§ **DOCUMENT TEXT**:
________________________________________

MB Feb | Doing the numbers

When SJM opens the doors of its Lisbon Palace, COTAI will have nine integrated casinos and resorts (IR). 

Given the lack of space on the site and the repeated unwillingness of Macau policymakers to build casinos on the new landfills, these nine gaming and tourism complexes will be a very representative sample of what we can expect from gambling in Macau in the future. 

These nine IRs have very different histories, varied contexts and innumerable constraints (one of them the lack of information) that make any comparison difficult. 

Even so, the almost 72,000 square metres of MGM COTAI make it the smallest of the nine, the only one boasting less than 100,000 square metres of construction. 

City of Dreams (115,000 sq.m) and Studio City (130,000 sq.m) are the closest. 

The big difference lies is in the construction deadline. Melco took three years to open its two properties on COTAI (although work on Studio City began in 2007 it barely progressed beyond its foundations, resuming in 2012), while MGM necessitated 4.5 years. 

Yet, in absolute terms the latest of Macau’s gaming and tourism complexes is not the most time consuming. 

Sands COTAI Central was started in 2006 and only opened in April 2012 – around 6 years, therefore. ‘Work started in 2006 but the project went through a period of suspension due to the global economic crisis. During this period, work on the project came to a complete stop and it was therefore quite a challenge to restart the project,’ according to the main contractor, Hsin Chong. 

About six years is also what it took to build Phase 1 of the Galaxy. 

In this case, we must take into account that we are talking about one of the largest construction areas of COTAI (550,000 sq.m) although the company recognises that a project that should have taken three years – 2008 was the year it should have been ready – ended up taking twice as long. 

‘Under the influence of the global financial turmoil, the Group made a strategic decision to slow the pace of development in COTAI with the aim of completing construction and opening the project as economic conditions improved. We wish to reconfirm that construction continues on COTAI, but at a slower pace,’ we can read in the company report for 2008. The following year Galaxy set the new date of ‘early 2011’, which was eventually confirmed. 

If SJM inaugurates its Lisboa Palace in February of next year as some analysts anticipate, while the company is still talking about opening in 2018, SJM’s first IR will have taken exactly five years to build (February 2014 – February 2019). 

This is followed by the four years it took to build Wynn Palace and The Parisian Macao.

________________________________________

§ **THE TASKS**:
1. Please repeat, word for word, the part of the COTAI casino article starting with "Given the lack" and going on through "in the future.".
2. According to the COTAI casino article, who was the main contractor for Sands COTAI Central?

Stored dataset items
________________________________________

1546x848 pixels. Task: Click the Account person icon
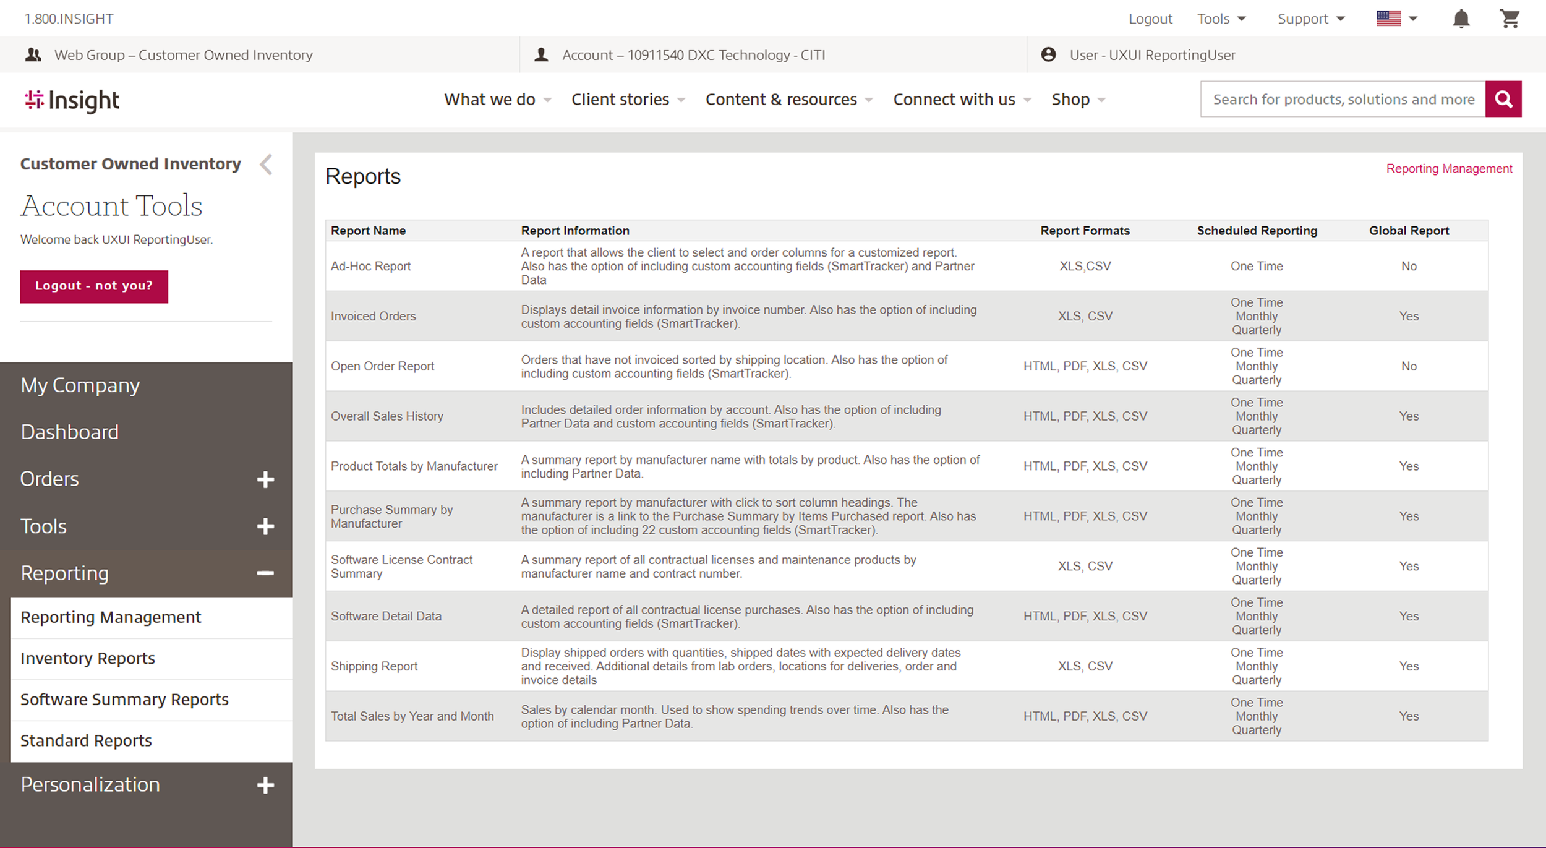[541, 55]
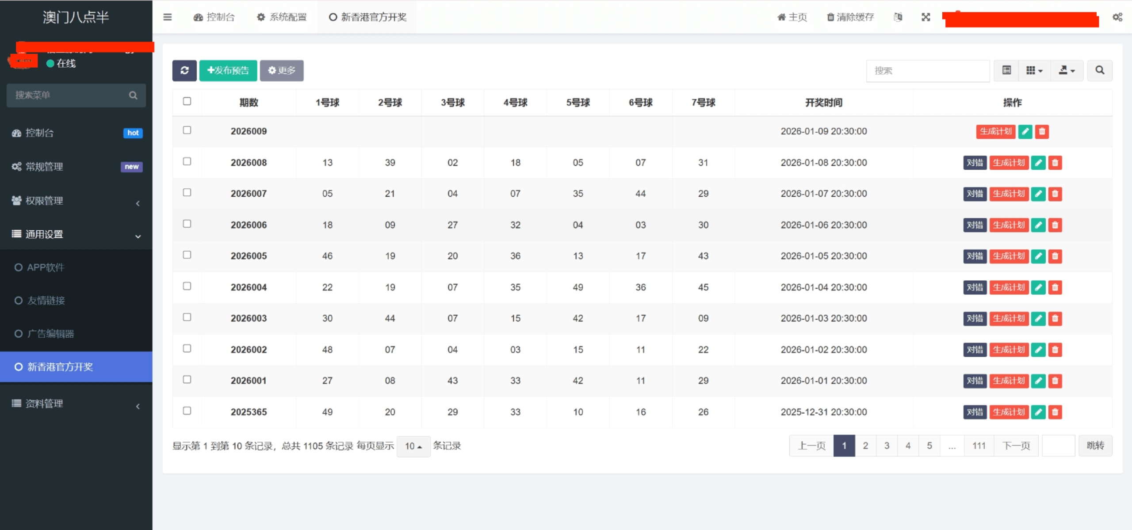Open the settings cogs icon at the top right
Image resolution: width=1132 pixels, height=530 pixels.
[x=1117, y=17]
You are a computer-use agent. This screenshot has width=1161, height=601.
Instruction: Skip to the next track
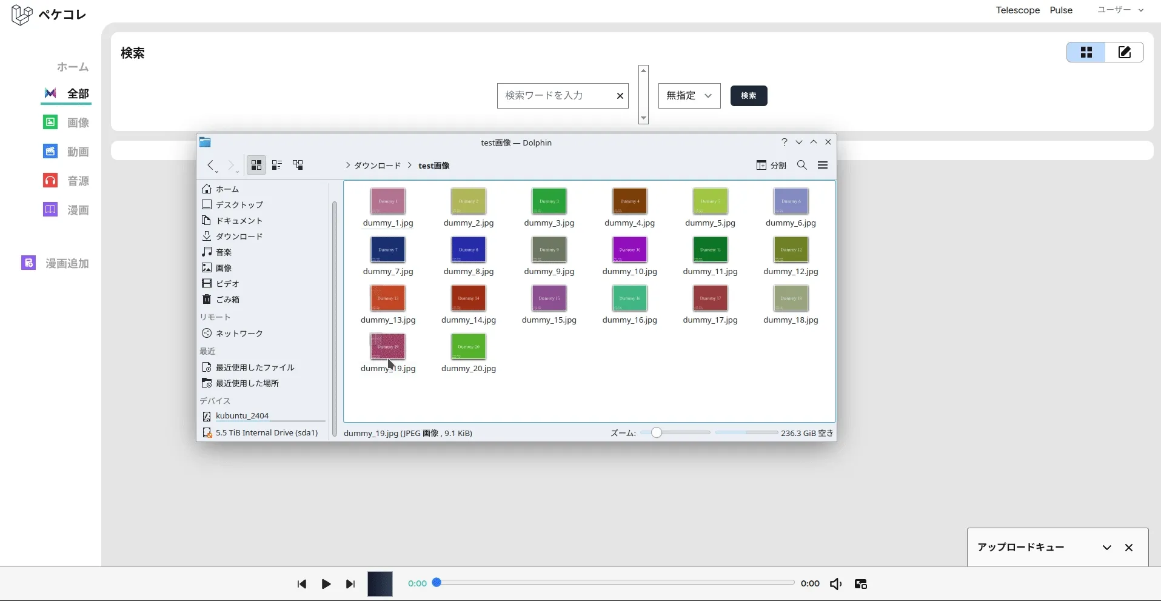tap(350, 584)
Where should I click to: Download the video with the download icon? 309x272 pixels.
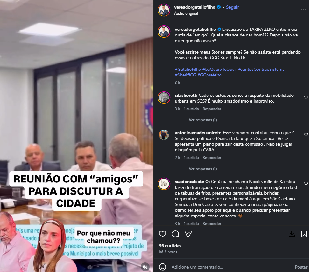292,234
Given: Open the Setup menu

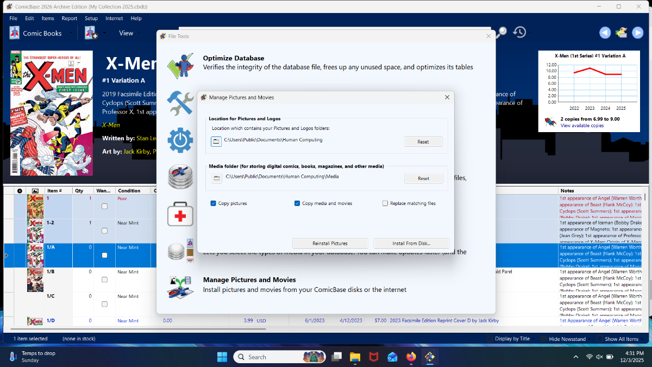Looking at the screenshot, I should coord(91,18).
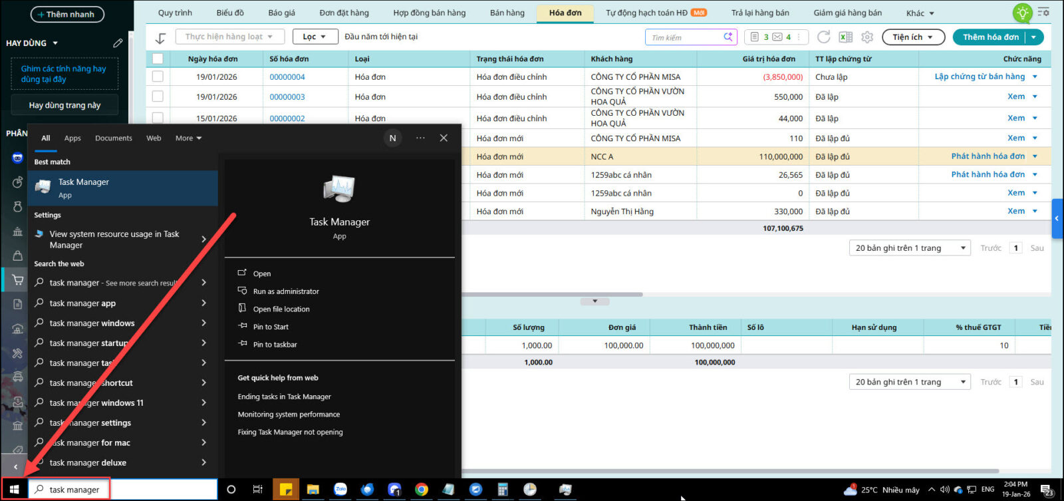Select the Apps filter in Windows search
The height and width of the screenshot is (501, 1064).
coord(72,138)
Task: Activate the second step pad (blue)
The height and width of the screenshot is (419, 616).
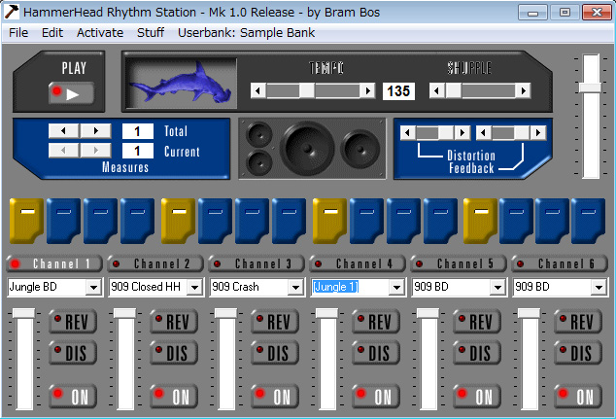Action: pos(63,220)
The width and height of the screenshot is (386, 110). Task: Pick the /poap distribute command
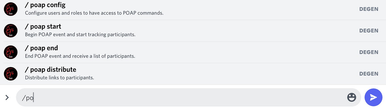point(50,70)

________________________________________

§ **ANSWERS TO THE PROBLEMS**:
1.
Given the lack of space on the site and the repeated unwillingness of Macau policymakers to build casinos on the new landfills, these nine gaming and tourism complexes will be a very representative sample of what we can expect from gambling in Macau in the future.

2. Hsin Chong